*How to complete this task:*
Return the section of the passage on Samoan fishing-boat owners from "Richards says the" up to and including "the right tools.", word for word.

*Given passage:*

Richards: "These latest men were not reported missing for two weeks after they were due. The owner did not know where they were fishing. What are we supposed to do: search the whole Pacific?
"It is basic disrespect for human life by these owners. All they care about is what day the poor fishermen get back so they can sell their haul."
Richards says the latest drift voyage will eventually be investigated. The Herald was unable to reach the boat's owner, Filpo Sabine, about the work conditions he had provided.
Despite changes to legislation and both education and enforcement campaigns, Richards says just 10 per cent of the industry has willingly improved standards. Most have ignored the Government's pleas, and the latest deaths come on the heels of an editorial in the national newspaper, the Samoa Observer, castigating the attitude of the boat-owners in the September drift and calling on Samoan society to "look at ways we can make life safe for the living [by] equipping our employees with the right tools.

*Stored records:*
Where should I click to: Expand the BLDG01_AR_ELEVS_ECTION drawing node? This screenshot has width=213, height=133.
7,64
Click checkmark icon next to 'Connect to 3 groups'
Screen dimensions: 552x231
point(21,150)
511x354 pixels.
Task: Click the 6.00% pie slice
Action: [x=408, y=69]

*Written solution:*
Richards says the latest drift voyage will eventually be investigated. The Herald was unable to reach the boat's owner, Filpo Sabine, about the work conditions he had provided.
Despite changes to legislation and both education and enforcement campaigns, Richards says just 10 per cent of the industry has willingly improved standards. Most have ignored the Government's pleas, and the latest deaths come on the heels of an editorial in the national newspaper, the Samoa Observer, castigating the attitude of the boat-owners in the September drift and calling on Samoan society to "look at ways we can make life safe for the living [by] equipping our employees with the right tools.